On a recent trip to the Cederberg we paid a visit to the Stadsaal. I had last visited this area on my first trip to the Cederberg in 1984! Somehow I had never found time on subsequent trips to wander amongst the fantastical rocks of this fantasy rock citadel.
Getting there: head south from Dwarsrivier/Sanddrif
-32.51361474588066, 19.313441595065868
Permits: R40 per person for a CapeNature permit, available from Algeria, Driehoek, Sanddrif, Kromrivier, Nuwerus and Oasis.
The area is gated, and you will need the combination for the padlock which will be on your permit. Drive up the road until you reach a sign for the rock art, where you will turn right and reach a parking lot. Follow the signs on foot to the overhang where you will see a truly magnificent display of art [-32.513163350181145, 19.312899996913636].
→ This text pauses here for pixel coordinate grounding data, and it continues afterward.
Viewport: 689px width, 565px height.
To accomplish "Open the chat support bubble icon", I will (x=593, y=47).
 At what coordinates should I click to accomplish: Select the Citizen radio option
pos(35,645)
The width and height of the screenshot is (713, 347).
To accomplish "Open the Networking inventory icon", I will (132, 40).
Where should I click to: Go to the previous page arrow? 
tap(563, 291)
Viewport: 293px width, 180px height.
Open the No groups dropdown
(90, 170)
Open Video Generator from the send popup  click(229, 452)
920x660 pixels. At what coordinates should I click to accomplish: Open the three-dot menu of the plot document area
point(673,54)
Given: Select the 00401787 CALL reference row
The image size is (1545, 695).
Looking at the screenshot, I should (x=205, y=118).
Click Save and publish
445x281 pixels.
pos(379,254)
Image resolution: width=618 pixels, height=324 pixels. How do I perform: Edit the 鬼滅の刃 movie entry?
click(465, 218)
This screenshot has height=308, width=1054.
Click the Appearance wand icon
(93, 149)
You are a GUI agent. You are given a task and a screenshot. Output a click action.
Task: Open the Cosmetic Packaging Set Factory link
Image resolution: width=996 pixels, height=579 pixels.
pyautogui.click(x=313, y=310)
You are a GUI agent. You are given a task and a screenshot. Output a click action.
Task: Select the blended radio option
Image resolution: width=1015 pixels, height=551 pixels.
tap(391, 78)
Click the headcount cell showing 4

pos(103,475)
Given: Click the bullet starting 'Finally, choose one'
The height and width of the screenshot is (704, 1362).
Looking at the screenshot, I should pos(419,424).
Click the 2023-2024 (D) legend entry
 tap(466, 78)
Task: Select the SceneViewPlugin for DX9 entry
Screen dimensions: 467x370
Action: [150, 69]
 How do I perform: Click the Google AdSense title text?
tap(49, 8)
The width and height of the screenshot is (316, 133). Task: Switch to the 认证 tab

On our Easter 2016 weekend trip, we noted that a set of new information boards had been erected featuring photos by Scott Ramsay.


Return to your car and head further along the road for about 200 metres to the parking for Stadsaal itself.
Not all of the “rock art” here is of Bushman origin: the “graffiti” on the walls actually has some relevance to the more recent history of South Africa. I somehow had it in my head that a meeting of quite some historical importance had been held here. A quick Google on Monday morning seems to indicate that this is indeed the case:
From an article on WegRy: “Before CapeNature took over Matjiesrivier it was a privately-owned farm, the last owner being Wynand du Toit, a recce captain in the former South African Defence Force.
Du Toit spent more than two years as a prisoner of war in Angola in the 80s after being captured on a mission near Cabinda.
Ambling through and clambering around in the Stadsaal Caves you can just picture the faithful gathered around some bigwig at the first National Party meeting in the Cederberg held in these very chambers decades before Du Toit’s name would become a household one.”
And from Overlanders: “The Stadsaal caves, as they are formally known, are so named because it is the place members of the then National Party met when they decided to contest the 1948 elections that brought them to power.
The Afrikaans word stadsaal could simply refer to the impressive size and design of the main cave which, like any good city hall, is the most impressive of the various surrounding “buildings” in this wide complex of caves. It also, however, refers to the fact that this was a common meeting place over the years — it’s the perfect site for a clandestine bosberaad — and many of those who met here scrawled their names on the wall. In between the more recent graffiti, there are names of Boer generals and, half a century later, those from the National Party and Broederbond elite who were amongst the “architects” of apartheid. The latter, ignominious association would taint the place, but the caves themselves are so impressive that they dwarf the rather pitiful human attempts to achieve an impossible permanence.”